XIII. Provide technical assistance in matters of planning the use of soil, providing studies such as: geological risk, environmental risk, territorial studies, geo-hydrologic and geotechnical studies that are required for that purpose;

XIV. Obtain and preserve the earth sciences information in order to increase the amount of geological, geophysical, geochemical and mining information from the national territory in the hands of this entity, that will be used to serve the public;

XV. Participate in domestic and international geo-scientific meetings;

     XVI. Be a member in the National Council for Protected Natural Areas, according to article 56 bis of the General Law of Ecological Balance and Environmental Protection and its Regulations;

     XVII. Provide geological, geochemical and geophysical information and technical consulting services on the use, current and potential, of mineral resources, which must be required under the terms of article 58 of the General Law of Ecological Balance and Environmental Protection;

     XVIII. Identify and promote before the Ministry the execution of works of infrastructure that promote the development of mining districts;

     XIX. Develop, introduce and adapt new technologies, in order to improveexploration, mining and use of mineral resources of the Nation;

XX. Support the Ministry in all the bidding processes referred to in this Law;

     XXI. Act as a consulting and verification body for the Ministry, at the request of the Ministry, in cases where an expert opinion must be provided and during inspection visits where it participates;

XXII. Certify mineral reserves at the request of the interested party;

     XXIII. Execute agreements by public bidding procedures to carry out the dones and works on the mining claims protected by the Mining allotments issued to them, under the terms provided therefore by the Regulations of this Law;

     XXIV. Determine and adjust the prices for the services that it provides, excepting for those that are determined by an agreement from the Federal Executive;

     XXV. Act in coordination with State authorities in order to promote and disseminate knowledge about geological, mining and metallurgical activities by promoting the

construction of mining museums, providing for this purpose, according to applicable provisions, the budget items that are considered in the agreements entered into for this purpose together with the Governments of the States, and

XXVI. Carry out the activities that are expressly conferred to it in other laws.

CHAPTER SECOND

Mining Concessions, Allotments and Mineral Reserves

ARTICLE 10. The exploration and mining of minerals or substances referred to in article 4, as well as of salterns formed directly by seawater that comes from current seas, whether over the surface or from underground, in a natural or artificial way, and of the salts and their byproducts, these can only be carried out by individuals who have the Mexican nationality, ejidos and agricultural communities, native peoples and communities referred to in article 2o. of the Constitution, recognized as such by the Constitutions and Laws of the Federal States, and corporations incorporated according to Mexican Law, through mining concessions granted by the Ministry.
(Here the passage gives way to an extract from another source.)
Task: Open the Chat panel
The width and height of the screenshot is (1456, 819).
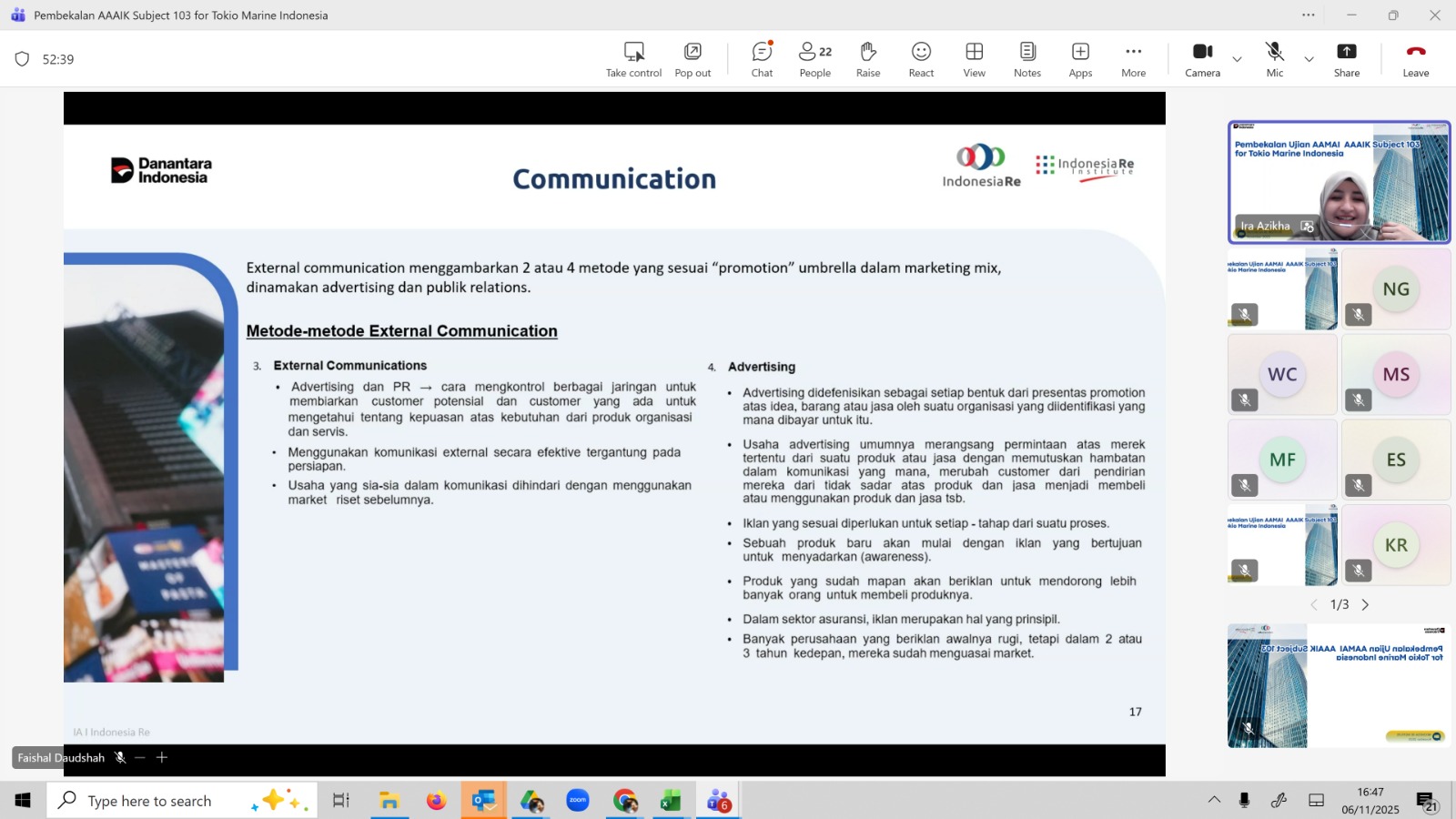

Exploration in national territory for the purpose of identifying and quantifying the Nation’s potential mineral resources will be carried out by the Mexican Geological Survey, through mining allotments which will be issued only to this entity by the Ministry, the registration whereof is to be published in Mexico’s Official Newspaper.
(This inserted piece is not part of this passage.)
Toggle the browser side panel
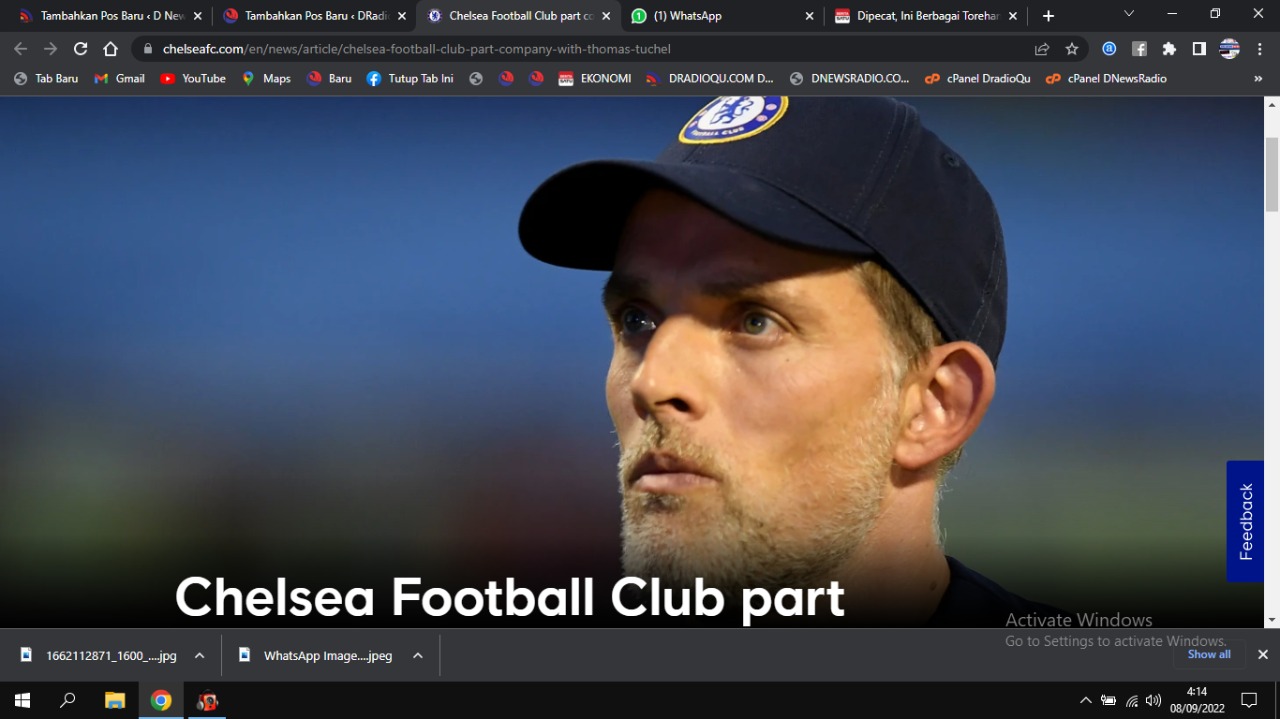Viewport: 1280px width, 719px height. point(1199,49)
For public utility reasons or to satisfy future needs of the country, mineral reserve areas may be established by a decree of the Federal Executive published in Mexico’s Official Newspaper. No concessions or mining allotments will be granted over the zones incorporated in said reserves.

Concession and mining allotments certificates and decrees for incorporation of areas into mineral reserves will be issued, provided that the conditions and requirements established in this Law and its Regulations are satisfied, without prejudice to a third party.

ARTICLE 11. Deemed as legally qualified to hold mining concessions are companies incorporated under Mexican Law:

I. Whose corporate purpose involves the exploration or exploitation of the minerals or substances subjects to the application of this Law;

II. That have their legal address in the Mexican Republic, and

III. Wherein any foreign investment participation adjusts to the provisions of the applicable Law.

ARTICLE 12. Every concession, allotment or zone incorporated into mineral reserves will relate to one solid mining block, with an undefined depth, limited by vertical planes, the upper face whereof is the surface of the land upon which its perimeter is determined.

The sides of the perimeter of the mining claim must have an astronomical orientation of North-South and East-West, and the length of each side will be one hundred or multiples of one hundred meters, except when these conditions cannot be satisfied because they border on other mining claims.

The location of the mining claim will be determined on the basis of a fixed point on the land, called the starting point, linked to the perimeter of said mining claim or located thereupon.

The union of the starting point will be perpendicular, preferentially, to either the North-South or East-West sides of the perimeter of the lot.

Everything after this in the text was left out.